Inmediatamente después del ataque durante la festividad judía de Hanukkah, en el que murieron al menos 15 personas, entre ellas un niño, y 42 resultaron heridas, el primer ministro israelí acusó a su homólogo. “Hace tres meses, escribí al Primer Ministro australiano para decirle que (sus) políticas estaban echando más leña al fuego del antisemitismo y fomentando el odio hacia los judíos”, dijo.

Estos comentarios de Benjamin Netanyahu se refieren a una carta enviada a mediados de agosto a Anthony Albanese. “Su llamado a un Estado palestino alimenta el fuego del antisemitismo”, se lee. Pero también: “La historia recordará al primer ministro albanés australiano como un político débil que traicionó a Israel y abandonó a los judíos australianos”.

“La sangre de las víctimas está en las manos del gobierno australiano, que anunció el reconocimiento de un Estado palestino y legitimó el terrorismo contra los judíos”, acusó también el domingo el ministro israelí de extrema derecha encargado de la Seguridad Nacional, Itamar Ben Gvir, presente en el gobierno de Benjamín Netanyahu.

“Promover la unidad”

Cuando se le preguntó sobre estos comentarios, el primer ministro australiano, Anthony Albanese, volvió a defender la solución de dos Estados y dijo que su papel en esta etapa es más bien “unir a la nación, promover la unidad” mientras los terroristas buscan “dividirnos como nación, enfrentar a los australianos entre sí”.

Benjamín Netanyahu, que denuncia el resurgimiento del antisemitismo en el mundo tras la masacre del 7 de octubre de 2023 y la guerra en la Franja de Gaza, criticó nuevamente el domingo el “cáncer” del antisemitismo “que se propaga cuando los líderes guardan silencio y no actúan”. “Permitiste que la enfermedad se propagara”, continuó.

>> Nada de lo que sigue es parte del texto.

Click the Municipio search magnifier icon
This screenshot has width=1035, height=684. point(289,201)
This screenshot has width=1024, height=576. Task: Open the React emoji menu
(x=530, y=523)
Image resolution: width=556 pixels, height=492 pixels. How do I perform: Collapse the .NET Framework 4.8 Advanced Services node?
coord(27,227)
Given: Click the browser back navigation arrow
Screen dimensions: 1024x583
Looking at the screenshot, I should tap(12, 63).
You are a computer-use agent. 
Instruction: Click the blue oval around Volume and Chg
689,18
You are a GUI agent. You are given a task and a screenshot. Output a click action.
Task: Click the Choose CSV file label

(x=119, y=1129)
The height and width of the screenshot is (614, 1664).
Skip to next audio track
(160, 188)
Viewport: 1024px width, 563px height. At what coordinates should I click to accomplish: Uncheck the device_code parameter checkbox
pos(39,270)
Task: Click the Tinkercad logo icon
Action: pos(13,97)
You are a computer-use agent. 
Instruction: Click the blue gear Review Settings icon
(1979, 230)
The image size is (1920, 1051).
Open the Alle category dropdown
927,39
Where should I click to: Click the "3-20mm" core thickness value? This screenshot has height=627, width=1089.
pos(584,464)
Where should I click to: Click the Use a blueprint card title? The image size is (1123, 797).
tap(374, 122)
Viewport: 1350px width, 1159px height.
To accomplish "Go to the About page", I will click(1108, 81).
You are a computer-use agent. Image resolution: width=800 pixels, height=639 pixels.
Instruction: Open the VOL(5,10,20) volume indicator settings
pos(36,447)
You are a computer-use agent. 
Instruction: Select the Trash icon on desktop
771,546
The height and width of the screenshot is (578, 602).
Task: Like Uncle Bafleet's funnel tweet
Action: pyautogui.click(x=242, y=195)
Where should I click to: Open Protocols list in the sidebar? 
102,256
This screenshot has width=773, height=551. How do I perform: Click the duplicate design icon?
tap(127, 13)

“Mi gobierno seguirá apoyando a los judíos australianos y luchando contra el antisemitismo en todas sus formas”, justificó además el primer ministro australiano. También denunció un “acto puramente malvado, antisemita y terrorista” inmediatamente después del ataque.

Australia no había sido afectada por una masacre de este tipo desde la masacre de Port Arthur en 1996, cuando murieron 35 personas y 23 resultaron heridas. Una serie de ataques antisemitas ha sembrado el miedo entre los judíos australianos durante más de dos años y Canberra ha acusado a Teherán de estar detrás de dos de los actos, expulsando al embajador iraní hace cuatro meses.